Every year, there are new firsts for LGBTQ+ stories being told in film and on television, from Firebird to Heartstopper. Of course, this is a good thing—that we’re finally seeing authentic and diverse representation throughout popular culture. But it’s also tinged with sadness—because should we still be waiting for such basic cultural representation? This summer sees the release of two major LGBTQ+ films (with an emphasis on the G), Fire Island and Bros.
Fire Island is a romantic comedy set on the eponymous resort, an infamous gay escape destination off the southern shore of Long Island, about a ninety-minute drive from Manhattan. It’s the first major movie to centre queer Asian American friendship—with a predominantly queer cast and crew.
Written by and starring stand-up comedian and actor Joel Kim Booster, the cast includes SNL’s Bowen Yang and legendary comedian Margaret Cho. The story is inspired by Jane Austen’s Pride and Prejudice, which Booster had read one summer while visiting Long Island; he plays Noah, the Elizabeth Bennett of the group. “I really wanted to show people that there is joy in the experience of being gay,” he told GAY TIMES. The plot centres on a group of friends who head to Fire Island Pines for an annual summer getaway, “but when a sudden change of events jeopardises their summer in gay paradise, their bonds as a chosen family are pushed to the limit,” states the studio synopsis.
The movie is a love letter not just to the gay community but to the queer Asian American experience specifically. Booster wanted to reject the stereotypes of the Asian LGBTQ+ experience. “There’s usually only one of us in a movie, right?” he said. “So, we’re only seeing one specific story. I just wanted to feel like you’re getting so many different versions of a queer experience. I want people to realise that we’re more than just the token Asian friend. We are the story. I want people to understand that and feel empowered by that.”
Andrew Ahn directs, whose previous feature credits include Spa Night and Driveways. “For this film, I wanted to have fun,” he explained, “I wanted to laugh, I wanted to give the audience something to feel good about themselves. I think it’s really valuable to have dramatic queer films that are darker and tackle subjects that are difficult. I think that there’s a time and place for that.”
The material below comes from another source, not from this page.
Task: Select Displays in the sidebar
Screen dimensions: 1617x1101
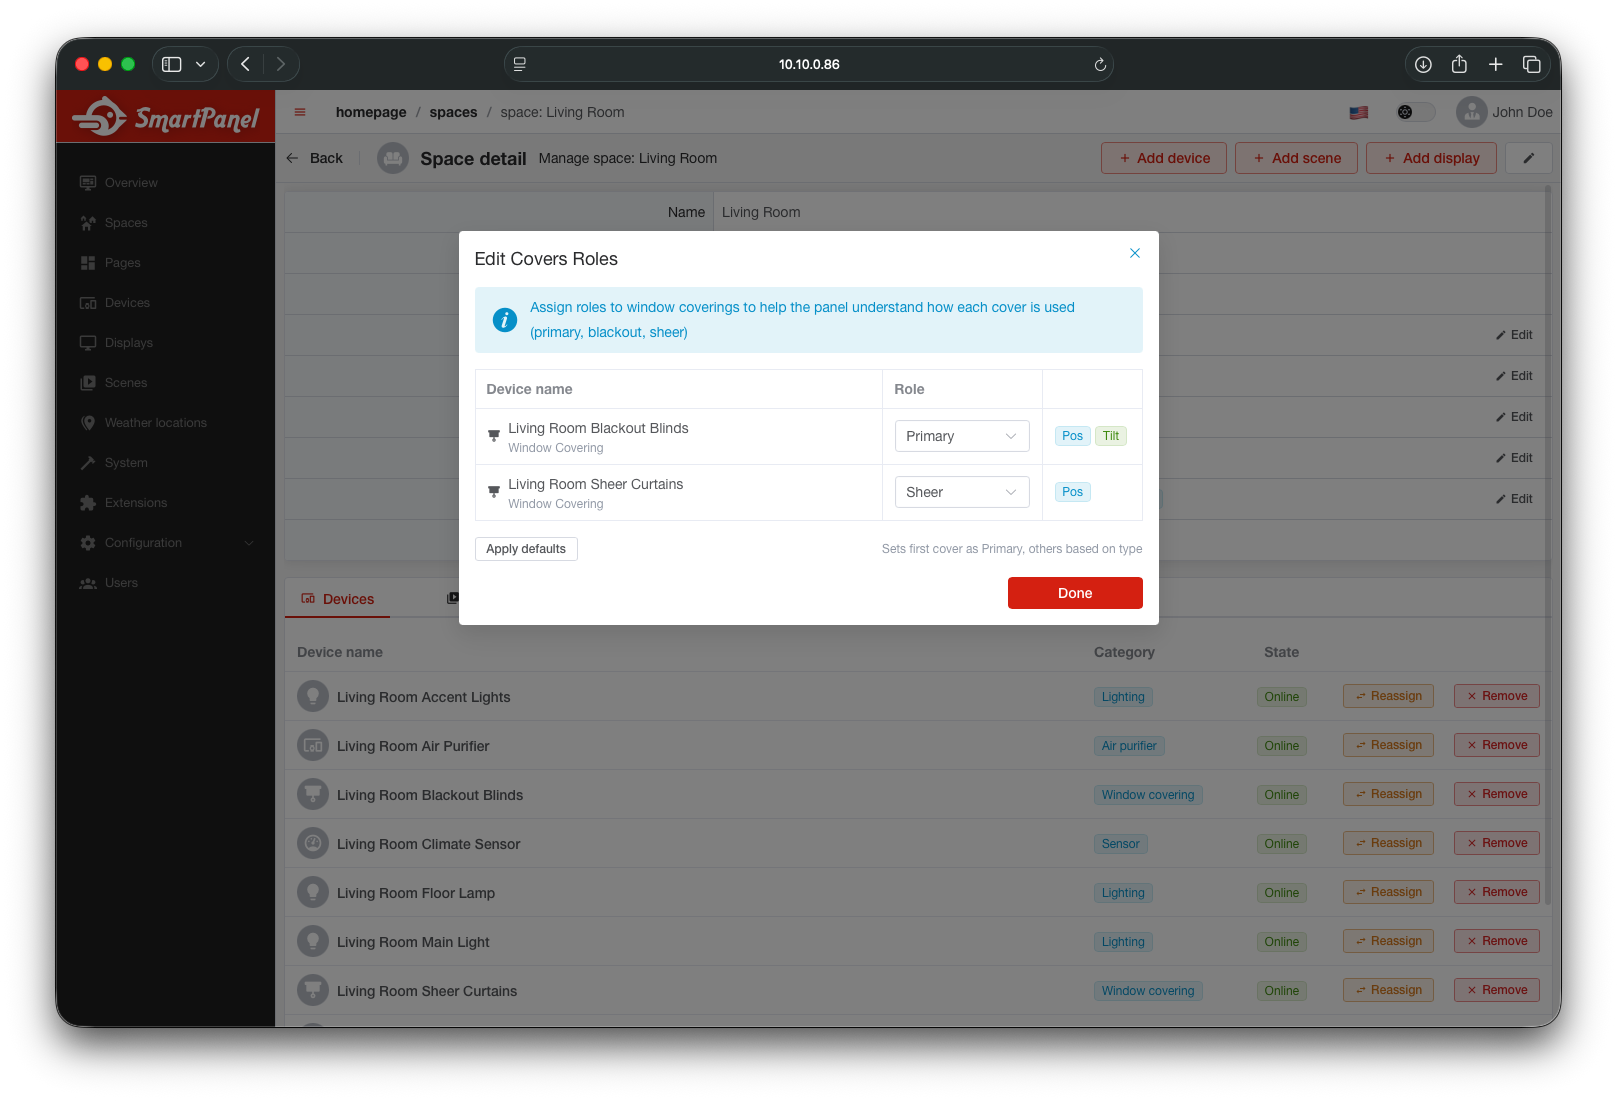Action: [129, 342]
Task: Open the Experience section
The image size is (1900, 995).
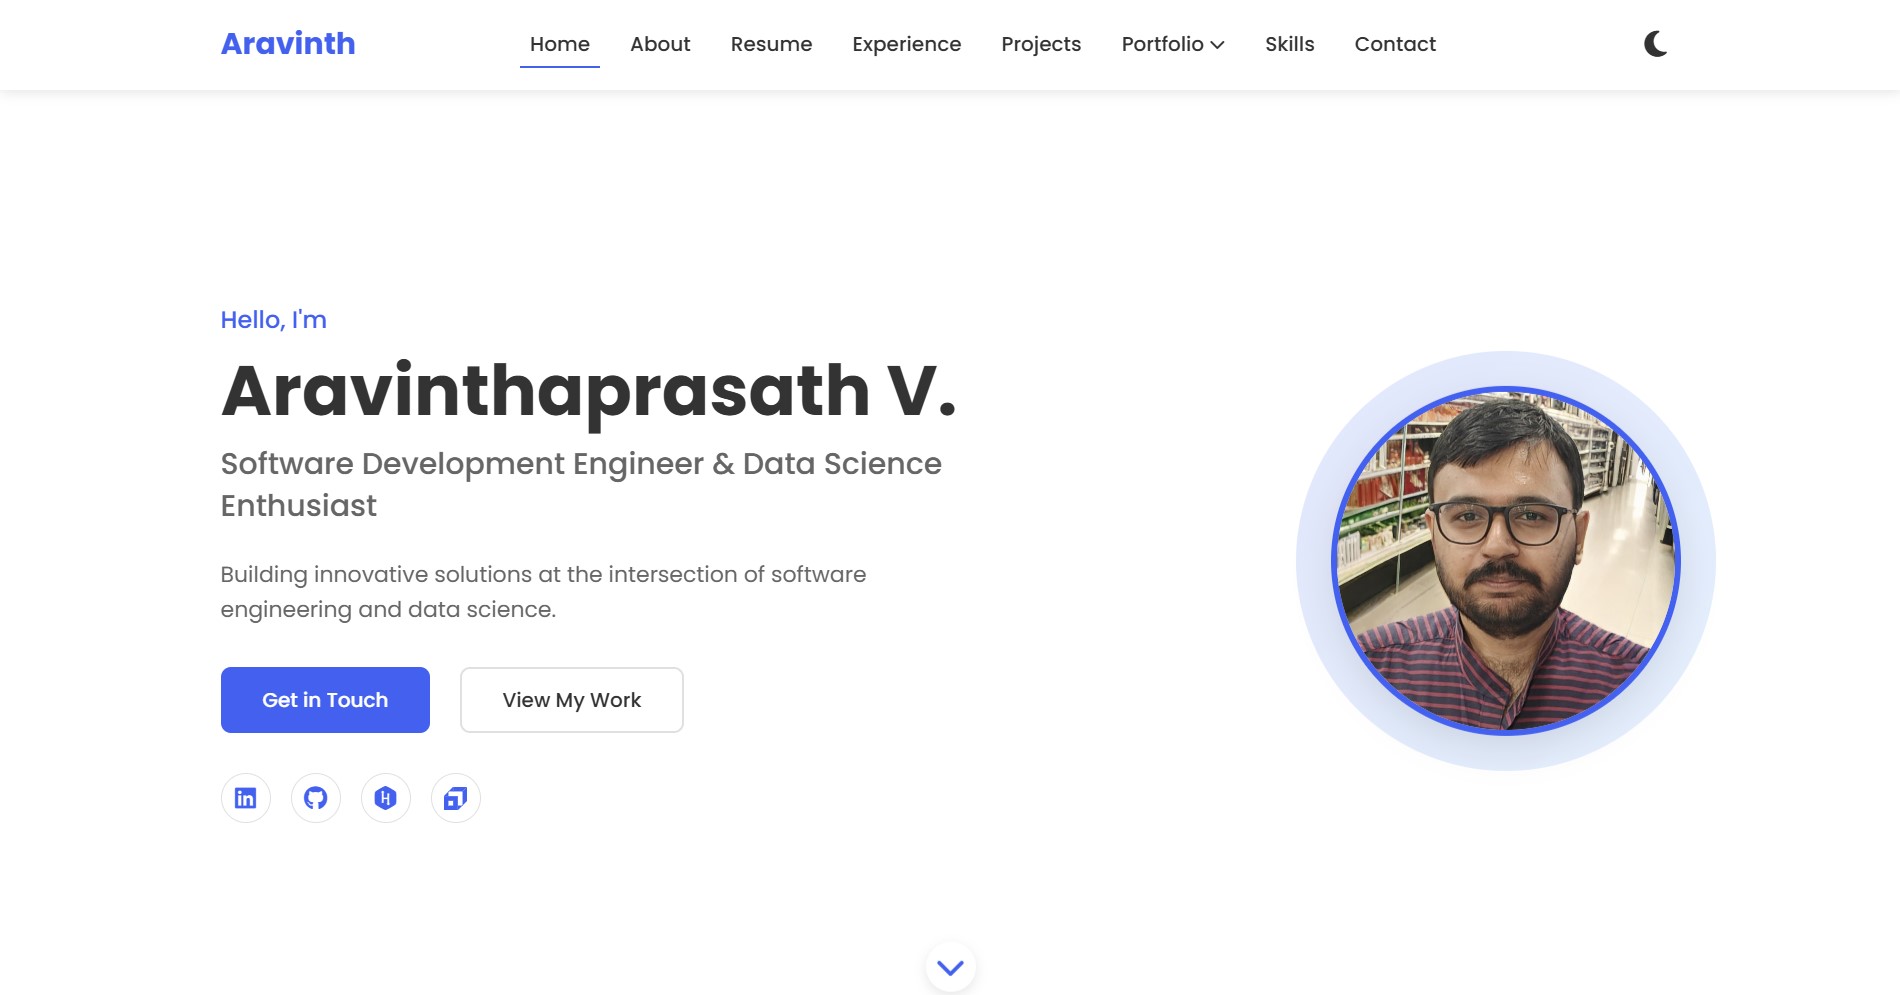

Coincidentally, a creative history of Fire Island is also published this month: Fire Island: Love, Loss and Liberation in an American Paradise by Jack Parlett, for anyone unfamiliar with the history and significance of the island within queer history. “A beautiful, beguiling journey to the ultimate queer utopia,” noted celebrated cultural critic and writer Olivia Laing.
Later this year, a second big gay romcom is due: Bros, starring Billy Eichner, from a screenplay by Eichner and director Nicholas Stoller. It’s set to be the first gay romantic comedy from a major studio featuring an entirely LGBTQ+ principal cast: Luke Macfarlane, Bowen Yang (again), Ts Madison, and Guillermo Díaz, with minor roles for Harvey Fierstein and champion of RuPaul’s Drag Race season 13, Symone.
Eichner plays Bobby Leiber, a podcaster who is invited to write a gay Hollywood romantic comedy—while dealing with dating apps, specifically Grindr, and his chosen family. Produced by Judd Apatow for Universal Pictures, Eichner becomes the first openly gay man to co-write and star in his own major studio film.
Speaking to GAY TIMES, he explained, “I realised that we are just so hungry as LGBTQ+ people, as gay men, to see accurate, multi-dimensional and genuinely funny and genuinely smart depictions of ourselves that we don’t get.” Too many mainstream gay stories focus on either coming out or doomed romances—surely there’s space for comedy as well as tragedy?
Like Fire Island, Bros hopes to reject stereotypes and embrace authentic, lived experience—using comedy to do so. Eichner has described his characters as “funny, sad, lonely, extremely confident, messy, brave horny and hypocritical adult human beings.” Many of the jokes, even in the trailer, will no doubt be lost on a straight audience. And that’s okay.
Will this be a watershed moment for queer representation onscreen? Or do such hopes rely on the financial and critical success of these movies? Only time will tell. Let’s hope this is the start of a new era for authentic LGBTQ+ storytelling.
Fire Island is set to be released on Hulu in the US and Disney+ via Star on 3 June 2022. Bros is scheduled to be released in the US on 30 September 2022; international distribution has not yet been confirmed.